The mayor has submitted to the D.C. Council an initial batch of amendments to the District’s current Comprehensive Plan, which dates from 2006. They’re attracting intense public scrutiny, in part because the mayor has made no secret of her unhappiness with the fact the D.C. Court of Appeals in recent years has sent back to the zoning commission, or even vacated, commission orders approving major development projects that have been challenged by citizens on the grounds that they don’t comply with the Comprehensive Plan.
Such legal challenges are possible because, by law, zoning “shall not be inconsistent with” the plan. The first place the court will look in determining consistency with the plan is certain provisions the mayor now wants to change, which deal with two maps – a “Generalized Policy Map” and a “Future Land Use Map.” Taken together, these maps determine what sorts of development – from low-density residential to the highest density commercial – are appropriate for what parts of the city. These council-adopted maps are from one-half of a two-part system of land use regulations established by the District’s 1973 Home Rule Charter. They set the basic rules for that system, afford citizens a democratic voice in determining what sorts of developments zoning may allow in their neighborhoods, and provide predictability. The other half is zoning, which is done by two unelected agencies – the zoning commission and the Board of Zoning Adjustment – that must follow the plan.

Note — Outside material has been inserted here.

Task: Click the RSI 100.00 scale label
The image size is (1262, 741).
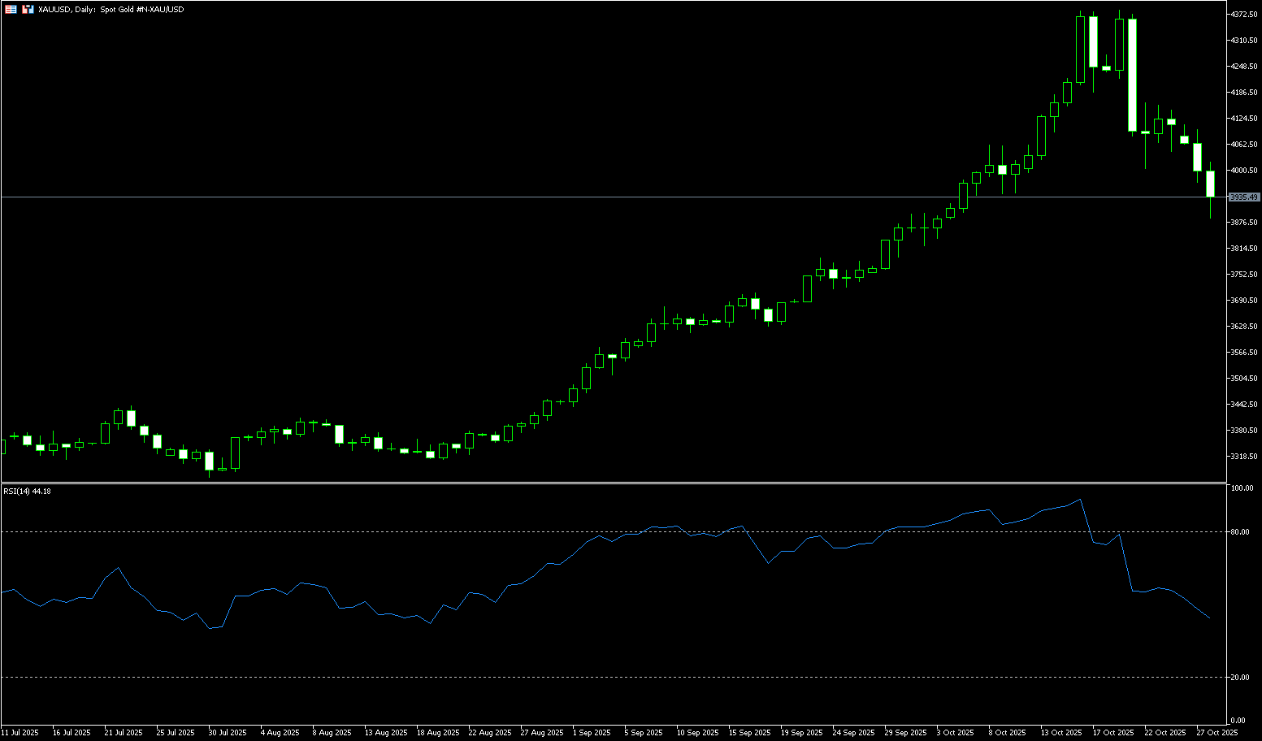Action: [x=1242, y=488]
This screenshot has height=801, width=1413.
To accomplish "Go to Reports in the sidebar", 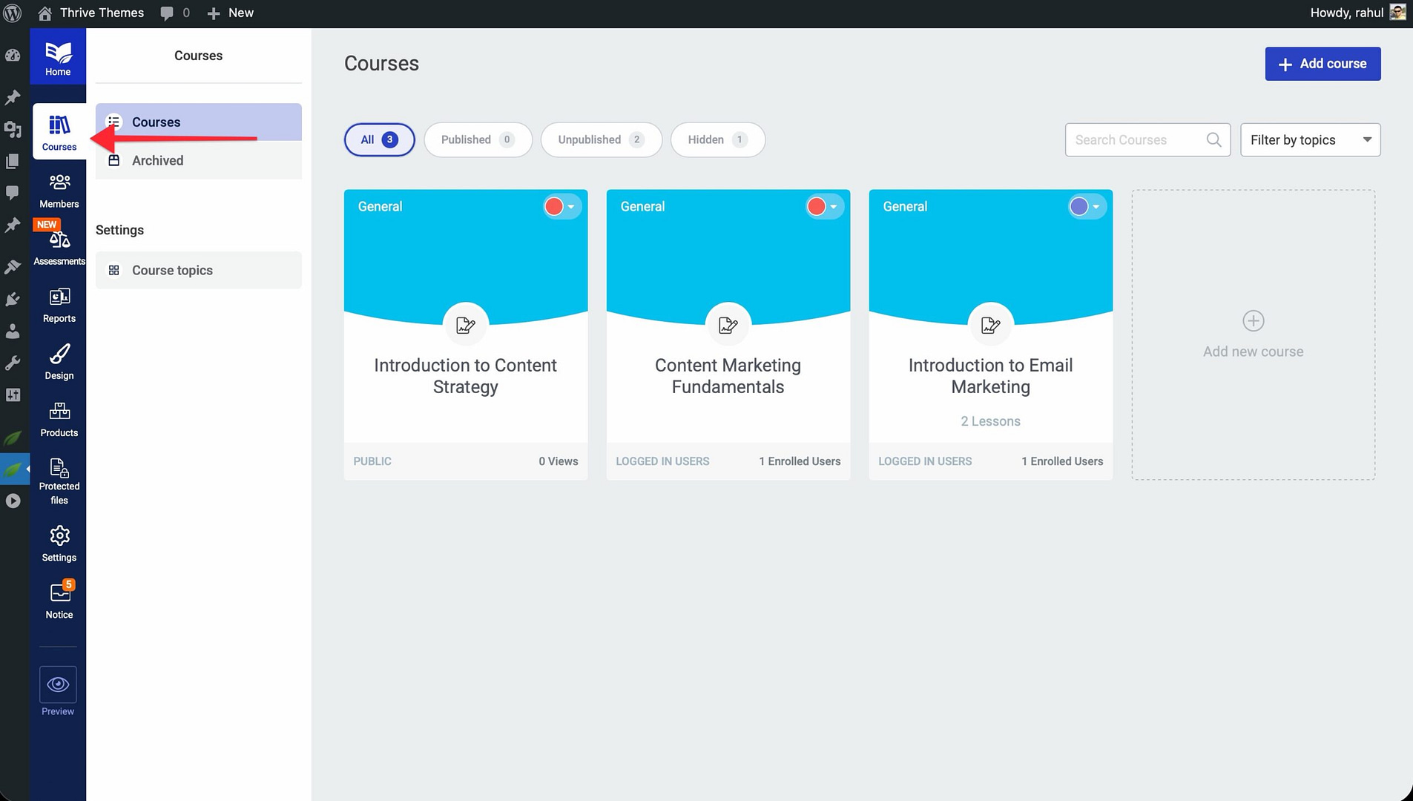I will point(59,305).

The mayor wants to curtail judicial interference with major development projects. So she proposes to insert various kinds of qualifying language into the provisions governing the two maps, rendering them so vague and permissive as to give the commission virtually unfettered discretion to deviate from them. This would leave the court with little to no basis on which to hold that the commission has acted inconsistently with the plan, effectively depriving aggrieved citizens seeking compliance with the plan of judicial relief, and turning basic land use decisions into the exclusive domain of the zoning commission and the mayor.

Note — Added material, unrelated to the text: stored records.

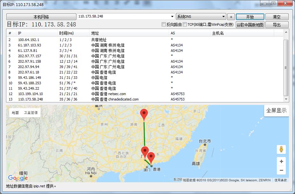
Task: Zoom in on the map
Action: coord(281,162)
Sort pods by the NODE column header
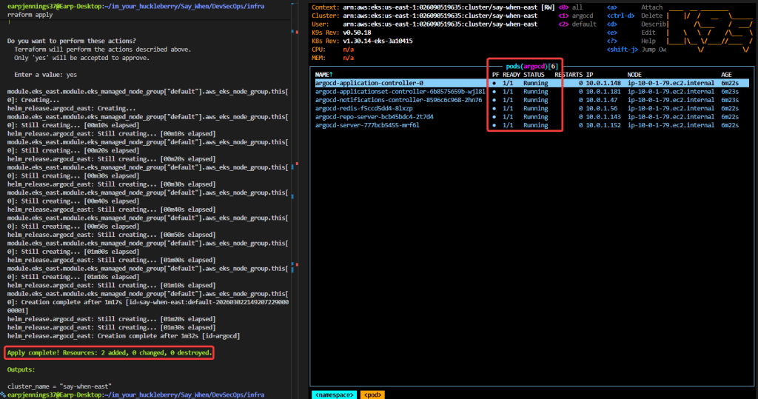 [634, 75]
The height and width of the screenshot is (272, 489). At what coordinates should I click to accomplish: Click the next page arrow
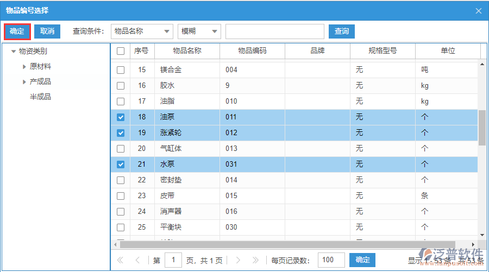coord(238,261)
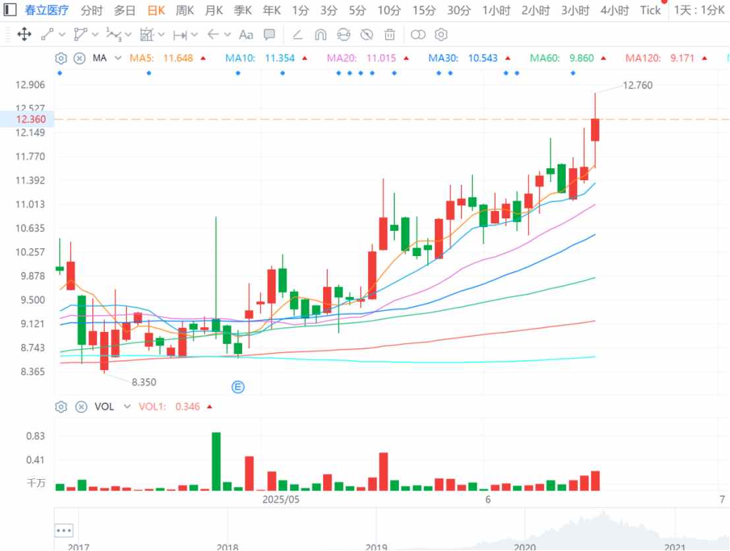Click the 春立医疗 stock name
The width and height of the screenshot is (730, 551).
(x=47, y=11)
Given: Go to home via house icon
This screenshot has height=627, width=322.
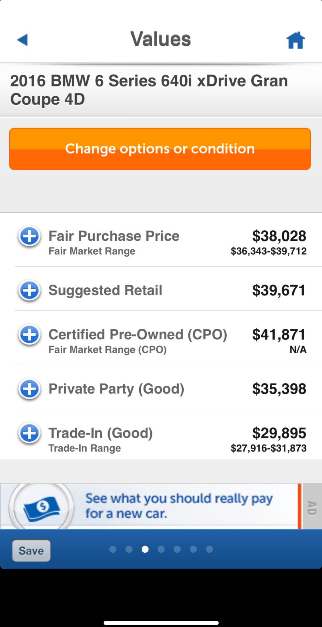Looking at the screenshot, I should [295, 40].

The mayor is right to be concerned that development projects not be impeded by challenges based on the plan. But it is profoundly wrongheaded to think the remedy is to cut off citizen access to the court by rendering these foundational provisions of the plan legally ineffectual. The right remedy is for all concerned – developers, the commission and the mayor – to take pains to forestall such challenges by complying with the plan as written by the council, and then to rely on the court to deal appropriately with any legal challenges, including any that are without merit.
It is now up to the council to correct the mayor’s wrong turn.
Larry Hargrove is an attorney who has resided in Adams Morgan since 1963.